The proposal was that only treatments above a ‘plimsoll line’ would be funded. The benefit to cost ratio of each treatment was determined by a panel of experts, who used the opinions of local people to value various health states. There was an enormous reaction against the scheme, albeit often from professional vested interests concerned to see their own treatments funded. It was easy to ridicule because the basis on which benefits were assessed was weak. Uncertainty over the benefits of medical treatments is widespread, and is reflected in wide variations in medical practice from place to place.
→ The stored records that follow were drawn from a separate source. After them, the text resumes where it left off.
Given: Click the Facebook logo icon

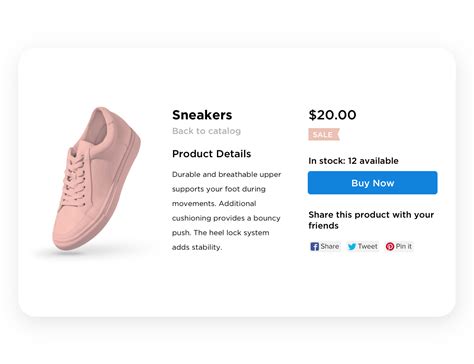Looking at the screenshot, I should pyautogui.click(x=314, y=246).
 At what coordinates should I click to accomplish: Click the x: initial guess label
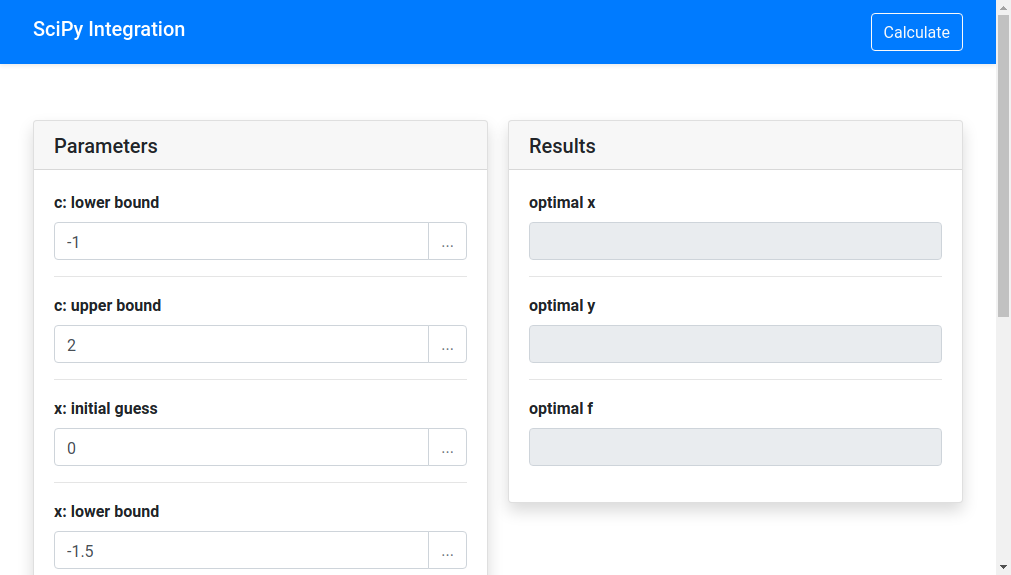tap(106, 408)
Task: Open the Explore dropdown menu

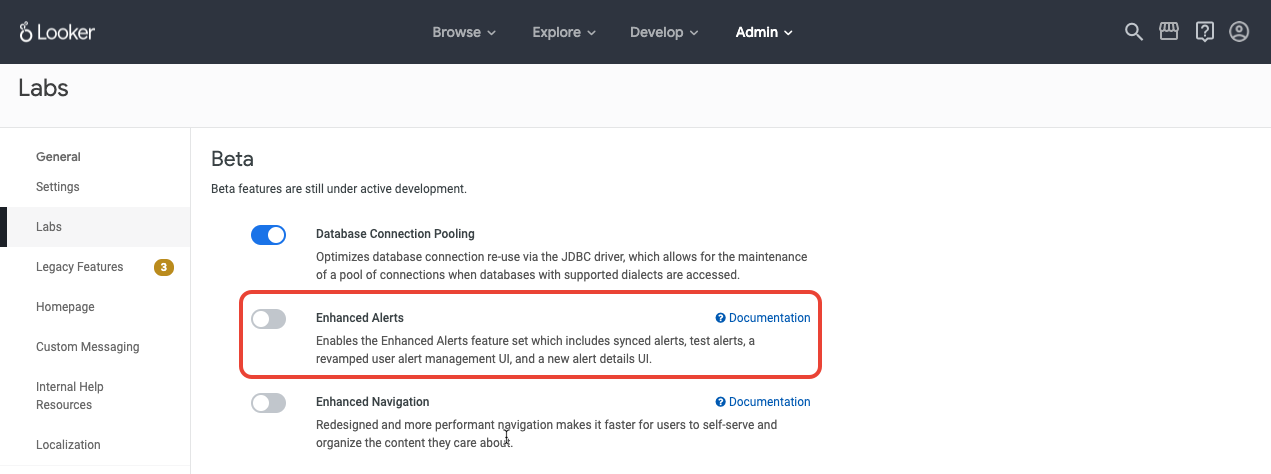Action: coord(564,32)
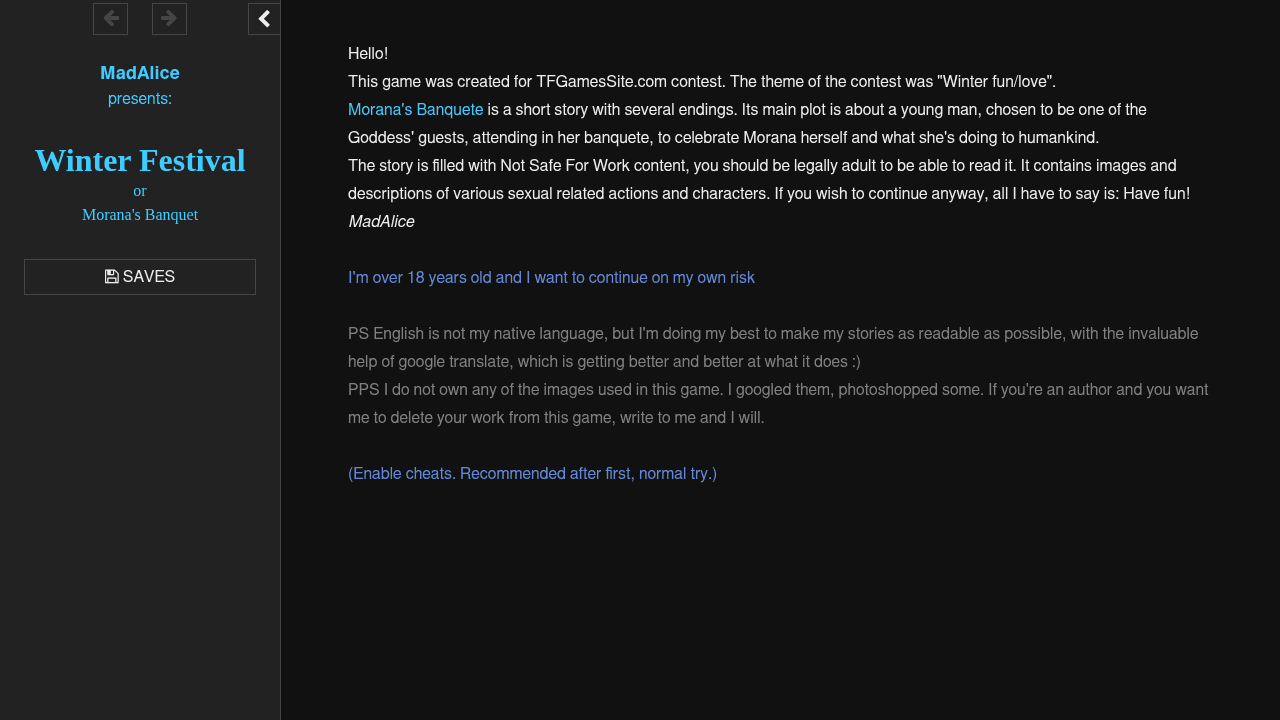Click the MadAlice author name in the sidebar
This screenshot has height=720, width=1280.
[x=140, y=73]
The Oregon experiment also raised the question of how to value improvements in the quality and quantity of life. Respondents were asked such questions as: ‘On a scale of one to a hundred, where would you place “not being able to climb the stairs?”’. Such questions seem far removed from the highly politicised world of contracting in the British NHS.

To some, it is not possible to weigh up whether to fund a heart transplant centre or provide more hip replacement procedures. But such choices simply will not go away. It may be obvious when the benefits for certain patients are great, but in other situations it is extremely difficult. As a person with an unfashionably rationalist view, I would like to see these issues debated openly and honestly in public. Unfortunately, no political party is ready to admit that rationing is necessary or desirable. In the meantime, professionals and managers are forced to make the choices, and patients have to accept the consequences.

Health care rationing should be on the basis of expected health benefit, not on the wholly arbitrary criterion of age. When we know people are being denied health care which has proven and substantial benefit, then we are forced to reconsider our priorities as a society, and the adequacy of NHS funding.

This is an edited version of a talk given by Paula Jones and Adam Darkins at the Health Rights AGM.